After attending the game, the Red River Rivalry was among the reasons why Shipley decided to attend Texas.
"When you come to Texas, you want to be a part of really big games and be on good teams," Shipley said. "It's definitely the reason you come here is to be in games like this one."
With all the Horn love for Sam Bradford, will this be a reunion instead of the tough game we know and love?
With such gushing praise for the opposition, we have to wonder... has the Red River Rivalry gone soft?
Not likely. A more reasonable explanation is a desire to not rehash what happened last year — when the Longhorns defeated the Sooners, 45-35, but still lost out on the opportunity to compete for the BCS Championship because of convoluted conference tiebreaker rules.
Hungry? There are a bunch of juicy story lines in the RRS.
IH-35 traffic. If you are driving, you are in for a fun time.
I bet that was a meaningful talk. Barry Switzer talks to first graders.

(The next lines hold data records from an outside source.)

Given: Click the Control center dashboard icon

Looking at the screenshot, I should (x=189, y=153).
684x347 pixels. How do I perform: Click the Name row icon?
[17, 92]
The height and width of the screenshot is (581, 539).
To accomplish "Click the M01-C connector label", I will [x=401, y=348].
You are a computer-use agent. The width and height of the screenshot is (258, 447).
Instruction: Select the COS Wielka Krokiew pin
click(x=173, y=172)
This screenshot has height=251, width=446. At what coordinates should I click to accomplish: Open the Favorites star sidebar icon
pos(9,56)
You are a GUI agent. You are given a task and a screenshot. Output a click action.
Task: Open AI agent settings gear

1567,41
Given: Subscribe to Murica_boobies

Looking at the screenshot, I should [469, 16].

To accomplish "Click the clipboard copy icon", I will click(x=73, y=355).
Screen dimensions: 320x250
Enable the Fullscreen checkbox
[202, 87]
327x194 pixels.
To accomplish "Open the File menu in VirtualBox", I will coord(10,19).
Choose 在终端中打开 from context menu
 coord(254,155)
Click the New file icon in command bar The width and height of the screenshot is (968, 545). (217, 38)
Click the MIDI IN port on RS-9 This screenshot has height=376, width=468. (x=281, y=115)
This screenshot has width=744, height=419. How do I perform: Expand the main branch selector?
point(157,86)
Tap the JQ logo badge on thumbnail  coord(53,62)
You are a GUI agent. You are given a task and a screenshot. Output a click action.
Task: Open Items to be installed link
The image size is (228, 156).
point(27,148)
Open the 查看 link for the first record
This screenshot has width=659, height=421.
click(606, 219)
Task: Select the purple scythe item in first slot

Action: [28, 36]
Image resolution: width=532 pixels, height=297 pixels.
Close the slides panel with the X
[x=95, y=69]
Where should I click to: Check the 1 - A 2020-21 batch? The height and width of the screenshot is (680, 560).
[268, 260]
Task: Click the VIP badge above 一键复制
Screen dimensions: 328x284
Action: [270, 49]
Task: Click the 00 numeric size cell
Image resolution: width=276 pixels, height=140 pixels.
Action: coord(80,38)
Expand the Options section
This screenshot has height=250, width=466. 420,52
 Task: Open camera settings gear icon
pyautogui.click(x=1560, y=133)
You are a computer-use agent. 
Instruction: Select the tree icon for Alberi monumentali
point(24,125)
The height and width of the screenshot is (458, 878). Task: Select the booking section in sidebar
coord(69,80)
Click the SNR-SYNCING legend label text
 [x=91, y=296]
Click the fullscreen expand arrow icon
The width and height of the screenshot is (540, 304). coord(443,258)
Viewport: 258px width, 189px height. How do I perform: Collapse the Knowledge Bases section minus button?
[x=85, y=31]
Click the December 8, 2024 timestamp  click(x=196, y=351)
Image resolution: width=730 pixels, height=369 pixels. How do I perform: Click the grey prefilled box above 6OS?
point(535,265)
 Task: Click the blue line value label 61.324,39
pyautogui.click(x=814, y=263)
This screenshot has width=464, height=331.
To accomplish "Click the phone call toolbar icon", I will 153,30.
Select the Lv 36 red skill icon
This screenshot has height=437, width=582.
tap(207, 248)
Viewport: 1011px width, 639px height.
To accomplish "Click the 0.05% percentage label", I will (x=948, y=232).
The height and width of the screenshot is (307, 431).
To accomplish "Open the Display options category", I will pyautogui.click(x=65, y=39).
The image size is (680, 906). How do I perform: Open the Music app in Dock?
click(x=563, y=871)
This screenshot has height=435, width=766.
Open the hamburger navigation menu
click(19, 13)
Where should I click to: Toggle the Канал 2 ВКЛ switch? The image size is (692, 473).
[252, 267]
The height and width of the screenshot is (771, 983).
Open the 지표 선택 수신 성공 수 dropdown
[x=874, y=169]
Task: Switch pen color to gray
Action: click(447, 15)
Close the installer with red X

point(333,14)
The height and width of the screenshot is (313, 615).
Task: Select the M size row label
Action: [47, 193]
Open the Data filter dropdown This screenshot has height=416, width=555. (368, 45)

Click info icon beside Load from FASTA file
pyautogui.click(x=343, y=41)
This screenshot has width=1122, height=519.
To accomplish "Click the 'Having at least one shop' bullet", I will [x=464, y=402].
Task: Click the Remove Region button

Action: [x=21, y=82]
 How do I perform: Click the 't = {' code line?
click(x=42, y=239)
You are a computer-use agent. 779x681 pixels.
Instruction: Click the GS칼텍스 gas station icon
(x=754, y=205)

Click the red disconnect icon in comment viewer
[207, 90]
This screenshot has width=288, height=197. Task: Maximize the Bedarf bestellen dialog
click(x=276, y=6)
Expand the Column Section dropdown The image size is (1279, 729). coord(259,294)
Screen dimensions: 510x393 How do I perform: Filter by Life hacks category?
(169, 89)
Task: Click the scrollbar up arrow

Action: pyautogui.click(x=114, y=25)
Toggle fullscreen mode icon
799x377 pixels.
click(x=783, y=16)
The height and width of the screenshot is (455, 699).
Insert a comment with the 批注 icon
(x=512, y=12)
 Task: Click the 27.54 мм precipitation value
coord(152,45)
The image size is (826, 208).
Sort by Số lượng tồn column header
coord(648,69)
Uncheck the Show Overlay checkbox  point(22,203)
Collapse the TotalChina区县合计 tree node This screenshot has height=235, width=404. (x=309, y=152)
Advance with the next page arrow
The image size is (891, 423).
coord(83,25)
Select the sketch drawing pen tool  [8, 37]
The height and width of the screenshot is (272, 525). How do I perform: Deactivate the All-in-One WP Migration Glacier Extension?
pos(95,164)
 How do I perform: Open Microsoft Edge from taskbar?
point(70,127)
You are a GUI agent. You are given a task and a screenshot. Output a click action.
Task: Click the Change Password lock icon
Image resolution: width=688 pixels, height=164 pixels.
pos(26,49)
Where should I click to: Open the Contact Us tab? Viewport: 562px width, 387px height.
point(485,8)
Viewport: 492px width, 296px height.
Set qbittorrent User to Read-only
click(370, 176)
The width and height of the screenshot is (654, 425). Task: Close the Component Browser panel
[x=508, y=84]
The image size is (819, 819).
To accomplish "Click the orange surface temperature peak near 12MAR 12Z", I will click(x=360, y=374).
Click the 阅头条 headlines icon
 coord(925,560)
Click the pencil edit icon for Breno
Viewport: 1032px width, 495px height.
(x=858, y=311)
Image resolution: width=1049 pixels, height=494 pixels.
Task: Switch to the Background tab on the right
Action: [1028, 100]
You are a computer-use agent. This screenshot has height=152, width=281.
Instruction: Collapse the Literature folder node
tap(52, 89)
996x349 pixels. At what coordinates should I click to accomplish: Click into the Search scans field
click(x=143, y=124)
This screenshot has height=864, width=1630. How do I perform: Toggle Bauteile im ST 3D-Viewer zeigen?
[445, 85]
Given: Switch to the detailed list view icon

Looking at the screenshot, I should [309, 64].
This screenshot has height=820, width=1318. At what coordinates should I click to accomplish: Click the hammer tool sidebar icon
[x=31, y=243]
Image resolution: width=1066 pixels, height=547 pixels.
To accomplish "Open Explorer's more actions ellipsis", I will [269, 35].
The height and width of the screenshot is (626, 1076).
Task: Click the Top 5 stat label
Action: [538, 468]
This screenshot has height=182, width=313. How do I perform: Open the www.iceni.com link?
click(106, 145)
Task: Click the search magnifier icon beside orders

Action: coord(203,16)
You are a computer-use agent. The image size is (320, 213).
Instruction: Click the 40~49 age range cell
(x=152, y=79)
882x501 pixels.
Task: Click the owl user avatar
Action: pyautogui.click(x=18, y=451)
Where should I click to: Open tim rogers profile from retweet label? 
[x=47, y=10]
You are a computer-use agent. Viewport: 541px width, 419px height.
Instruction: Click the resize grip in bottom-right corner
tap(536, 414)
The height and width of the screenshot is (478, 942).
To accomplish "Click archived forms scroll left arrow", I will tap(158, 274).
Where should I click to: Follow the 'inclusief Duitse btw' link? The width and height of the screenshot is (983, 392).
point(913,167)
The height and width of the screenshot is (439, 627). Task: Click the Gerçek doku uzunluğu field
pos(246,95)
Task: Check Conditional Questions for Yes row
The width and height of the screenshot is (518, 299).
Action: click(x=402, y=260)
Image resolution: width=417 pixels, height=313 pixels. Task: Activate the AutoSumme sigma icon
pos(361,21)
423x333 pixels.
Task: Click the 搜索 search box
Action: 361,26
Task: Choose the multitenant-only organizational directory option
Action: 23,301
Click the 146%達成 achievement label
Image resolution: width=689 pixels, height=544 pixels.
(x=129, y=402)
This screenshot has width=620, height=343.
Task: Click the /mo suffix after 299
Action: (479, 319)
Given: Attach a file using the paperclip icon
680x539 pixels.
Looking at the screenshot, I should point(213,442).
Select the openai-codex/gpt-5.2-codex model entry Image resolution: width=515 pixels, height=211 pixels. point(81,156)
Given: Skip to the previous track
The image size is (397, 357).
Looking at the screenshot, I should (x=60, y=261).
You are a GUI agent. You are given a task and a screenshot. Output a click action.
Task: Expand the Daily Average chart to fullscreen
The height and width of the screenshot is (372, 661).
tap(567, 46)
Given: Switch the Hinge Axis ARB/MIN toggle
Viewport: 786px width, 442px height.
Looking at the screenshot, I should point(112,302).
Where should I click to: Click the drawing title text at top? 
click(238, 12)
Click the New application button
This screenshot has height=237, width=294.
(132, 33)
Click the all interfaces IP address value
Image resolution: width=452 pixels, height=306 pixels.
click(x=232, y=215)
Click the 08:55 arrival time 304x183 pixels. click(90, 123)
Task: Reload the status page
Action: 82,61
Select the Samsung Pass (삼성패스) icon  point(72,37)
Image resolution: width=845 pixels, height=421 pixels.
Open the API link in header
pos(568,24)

Former University of Oklahoma and Dallas Cowboys football coach Barry Switzer made an appearance at a Crossings Community Church on Tuesday night as he talked to members of the Crossings Colts, a first grade football team.
After telling the young boys to try hard in everything they do, the legend opened himself up to questions from the parents. The Super Bowl Champion coach spoke on everything from fur coats, Urban Meyer, the wishbone, to OU vs. Texas, to the game that slipped away.
And just what is a Sooner?
Sooner is the name first applied about six months after the Land Run of 1889 to people who entered the Oklahoma District (Unassigned Lands) before the designated time. The term derived from a section in the Indian Appropriation Act of March 2, 1889, which became known as the "sooner clause." It stated that no person should be permitted to enter upon and occupy the land before the time designated in the president's opening proclamation and that anyone who violated the provision would be denied a right to the land.
Illegal claimants were initially called "moonshiners," because they entered the area "by the light of the moon." Sooners or moonshiners hid out in brush or ravines, then suddenly appeared to stake a claim after the run started, giving them clear advantage over law-abiding settlers who made the run from the borders.